Entries on locating words and elements

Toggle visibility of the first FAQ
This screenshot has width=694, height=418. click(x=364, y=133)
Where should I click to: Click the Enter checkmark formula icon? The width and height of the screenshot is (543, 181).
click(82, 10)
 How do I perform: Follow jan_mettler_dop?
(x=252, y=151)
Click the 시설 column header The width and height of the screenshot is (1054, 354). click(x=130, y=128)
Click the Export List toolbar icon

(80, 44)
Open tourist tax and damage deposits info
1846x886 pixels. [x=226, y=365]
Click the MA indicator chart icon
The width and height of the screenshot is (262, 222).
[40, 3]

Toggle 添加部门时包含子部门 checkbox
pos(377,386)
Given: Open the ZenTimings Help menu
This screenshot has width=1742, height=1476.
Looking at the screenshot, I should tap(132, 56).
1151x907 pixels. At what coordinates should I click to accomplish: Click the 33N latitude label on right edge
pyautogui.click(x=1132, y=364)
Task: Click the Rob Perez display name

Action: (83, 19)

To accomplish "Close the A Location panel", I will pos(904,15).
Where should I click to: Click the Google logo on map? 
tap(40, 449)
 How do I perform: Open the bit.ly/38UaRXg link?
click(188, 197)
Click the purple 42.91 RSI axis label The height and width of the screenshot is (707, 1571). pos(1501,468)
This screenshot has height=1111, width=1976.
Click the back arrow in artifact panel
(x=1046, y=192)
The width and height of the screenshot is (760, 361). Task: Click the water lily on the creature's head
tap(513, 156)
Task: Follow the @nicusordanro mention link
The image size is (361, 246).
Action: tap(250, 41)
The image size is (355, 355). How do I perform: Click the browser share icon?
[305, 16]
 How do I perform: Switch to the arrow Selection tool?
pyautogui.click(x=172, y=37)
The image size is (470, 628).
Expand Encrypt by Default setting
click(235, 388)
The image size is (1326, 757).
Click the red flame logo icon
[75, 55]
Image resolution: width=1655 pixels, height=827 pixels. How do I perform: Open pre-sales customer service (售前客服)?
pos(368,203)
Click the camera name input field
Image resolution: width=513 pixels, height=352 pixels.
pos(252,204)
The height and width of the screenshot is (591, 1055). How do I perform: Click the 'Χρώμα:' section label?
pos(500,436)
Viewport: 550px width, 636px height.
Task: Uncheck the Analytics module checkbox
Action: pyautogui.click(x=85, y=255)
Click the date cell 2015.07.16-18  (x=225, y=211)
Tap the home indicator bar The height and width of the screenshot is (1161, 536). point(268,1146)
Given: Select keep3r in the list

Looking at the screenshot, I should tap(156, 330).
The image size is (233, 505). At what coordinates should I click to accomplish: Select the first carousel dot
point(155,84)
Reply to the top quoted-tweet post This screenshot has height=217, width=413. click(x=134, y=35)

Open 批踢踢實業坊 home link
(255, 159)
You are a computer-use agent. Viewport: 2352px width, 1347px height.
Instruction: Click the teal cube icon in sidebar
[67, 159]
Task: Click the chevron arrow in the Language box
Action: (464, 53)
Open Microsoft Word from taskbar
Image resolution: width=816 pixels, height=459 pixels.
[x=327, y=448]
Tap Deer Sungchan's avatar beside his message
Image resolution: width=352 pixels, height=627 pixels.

• _Task to carry out_: Write out the entries again, starting with the line containing "Given: Select keep3r in the list" and ending with the line containing "Action: (464, 53)". Switch "carousel" to "slider" and leave everything else unchanged.

• _In response_:
Given: Select keep3r in the list

Looking at the screenshot, I should tap(156, 330).
The image size is (233, 505). At what coordinates should I click to accomplish: Select the first slider dot
point(155,84)
Reply to the top quoted-tweet post This screenshot has height=217, width=413. click(x=134, y=35)

Open 批踢踢實業坊 home link
(255, 159)
You are a computer-use agent. Viewport: 2352px width, 1347px height.
Instruction: Click the teal cube icon in sidebar
[67, 159]
Task: Click the chevron arrow in the Language box
Action: (464, 53)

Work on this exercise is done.